What the hell are Atomic Deployments, I hear you ask? Good question and I have recently asked the same question myself. The answer is much simpler to explain and perhaps you are already intimately familiar with the process.
The strategy is to employ a deployment pattern which uploads a fresh copy of the website to a folder neighbouring the webroot. This means that whilst we wait for the files to transfer the live site continues to work from the existing files. When the deployment is completed we use Symlinks to redirect the webroot to the new files.

Your web server will always point to the same Symlink folder, usually called current. The Symlink reference can be updated up point to new versions, or even back to old versions if you need to roll back. All your versions are usually stored in a folder called releases, each with a name matching the deployment timestamp (i.e. 202212302330).

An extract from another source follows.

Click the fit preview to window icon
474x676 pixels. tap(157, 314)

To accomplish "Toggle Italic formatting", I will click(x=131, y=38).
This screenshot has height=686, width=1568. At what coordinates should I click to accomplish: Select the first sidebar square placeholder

To keep disc space usage small we also utilise another Symlink folder called shared. This contains the same folder structure as your webroot and is purely for user files like the uploads folder. Basically stuff that will always be the same regardless of the release.

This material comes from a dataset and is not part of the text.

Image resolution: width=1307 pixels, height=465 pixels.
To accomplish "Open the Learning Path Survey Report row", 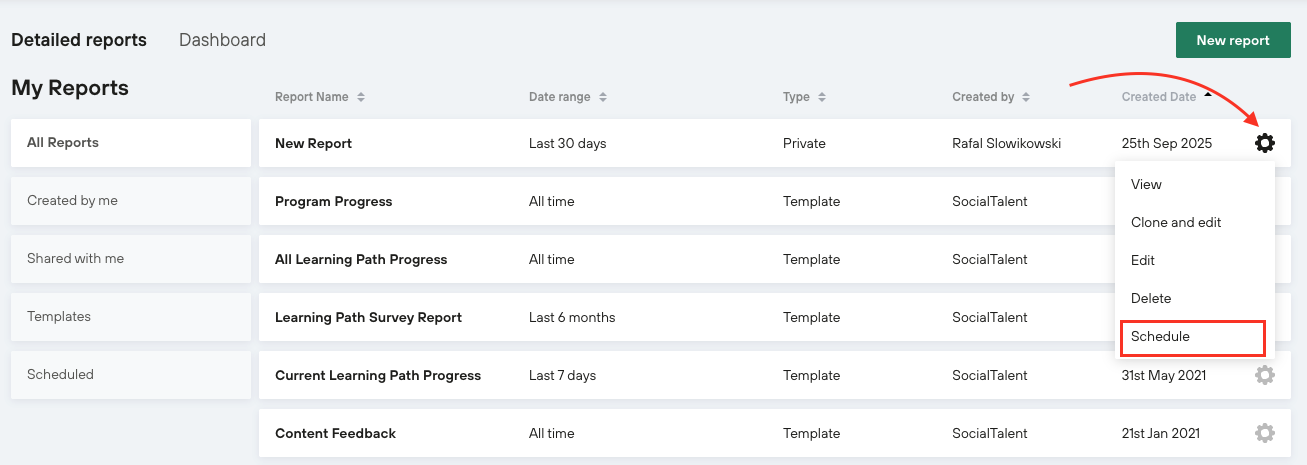I will tap(368, 317).

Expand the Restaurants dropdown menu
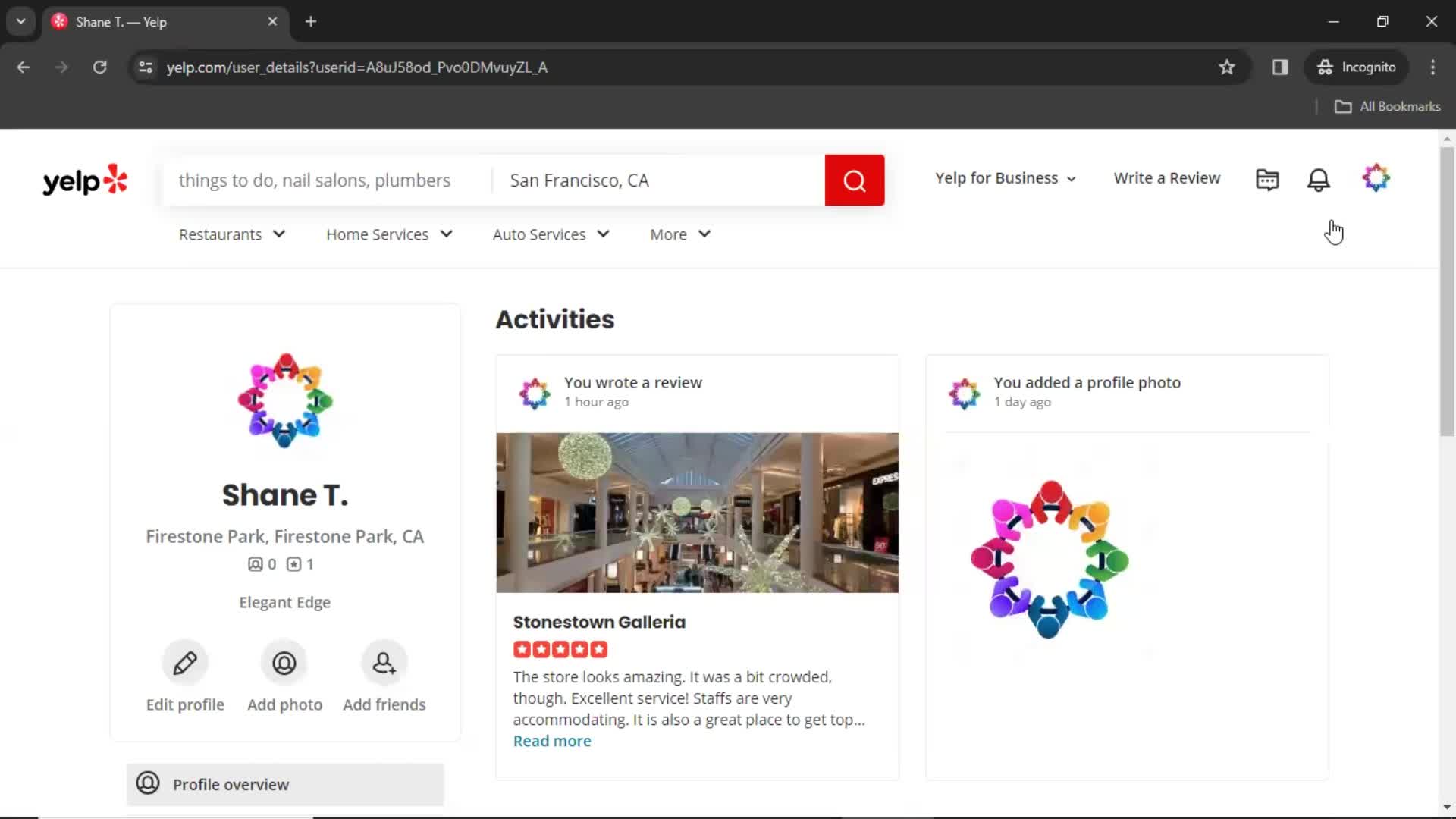(x=231, y=233)
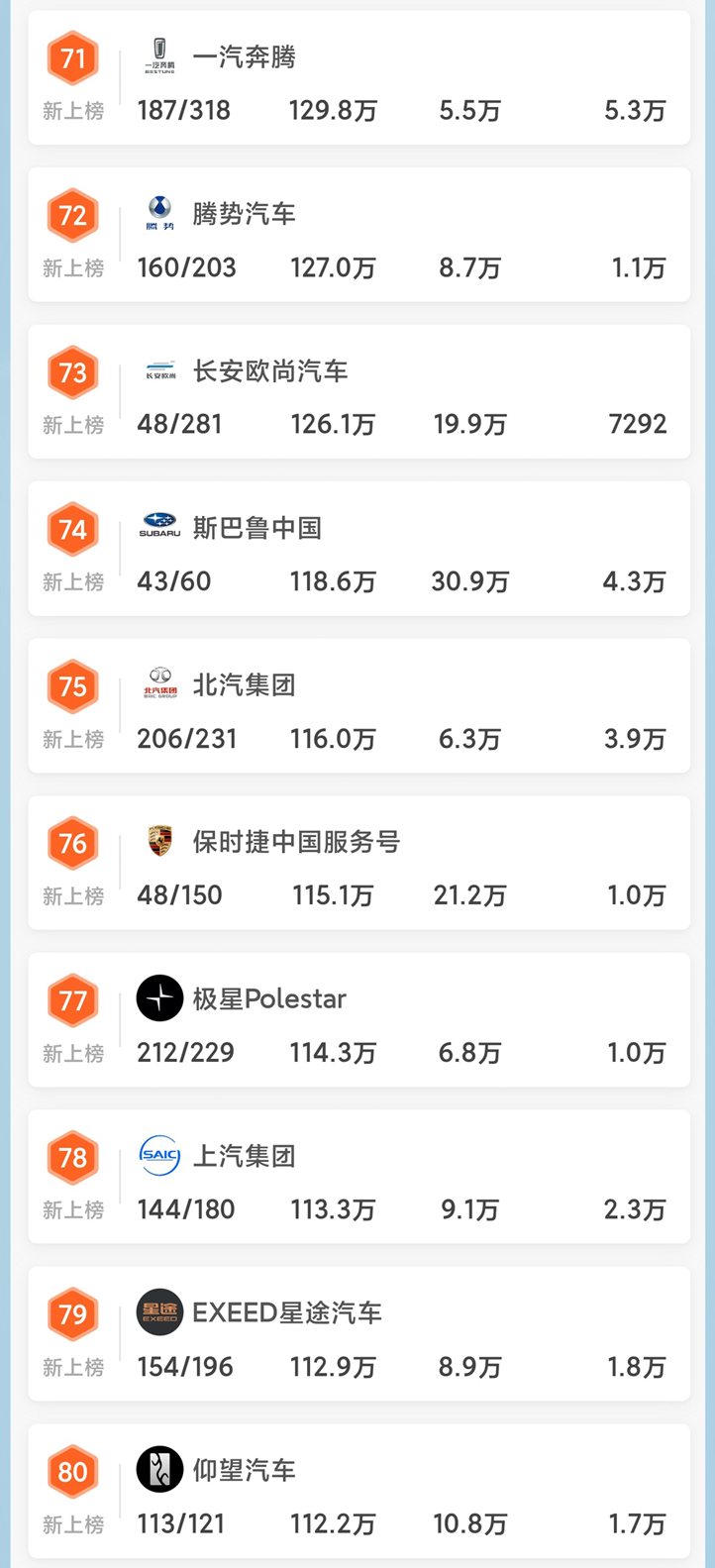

DeployHQ have implemented the Atomic Deployment pattern as an option if you have full SSH access to your server. Once enabled it fully handles all the transferring of files and timing of Symlink changes. As a one-click deployment it’s a really nice feature.

New money for an old idea?
But – haven’t we been doing a version of this since the beginning of time?

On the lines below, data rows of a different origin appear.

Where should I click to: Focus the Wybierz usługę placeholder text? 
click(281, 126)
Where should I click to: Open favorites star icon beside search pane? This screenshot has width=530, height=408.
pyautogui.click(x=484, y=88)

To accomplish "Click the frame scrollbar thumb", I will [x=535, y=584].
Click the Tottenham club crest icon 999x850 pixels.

The first rule of Deployment Club: always take a backup before you deploy or make a change. Better yet keep a copy of the current version and deploy to a new folder, then point the web server to the new folder. Sure, this was originally a lot of copying and updating the server root was manual too, but just because someone has now automated the process doesn’t mean it’s new tech, does it?

Perhaps this is an opportunity for those of us who have been in the web development game for a little longer to club together and agree that we can each claim a tried and tested idea. Then we can give it a cool name, give it a little polish and sell it to the masses as the latest trend?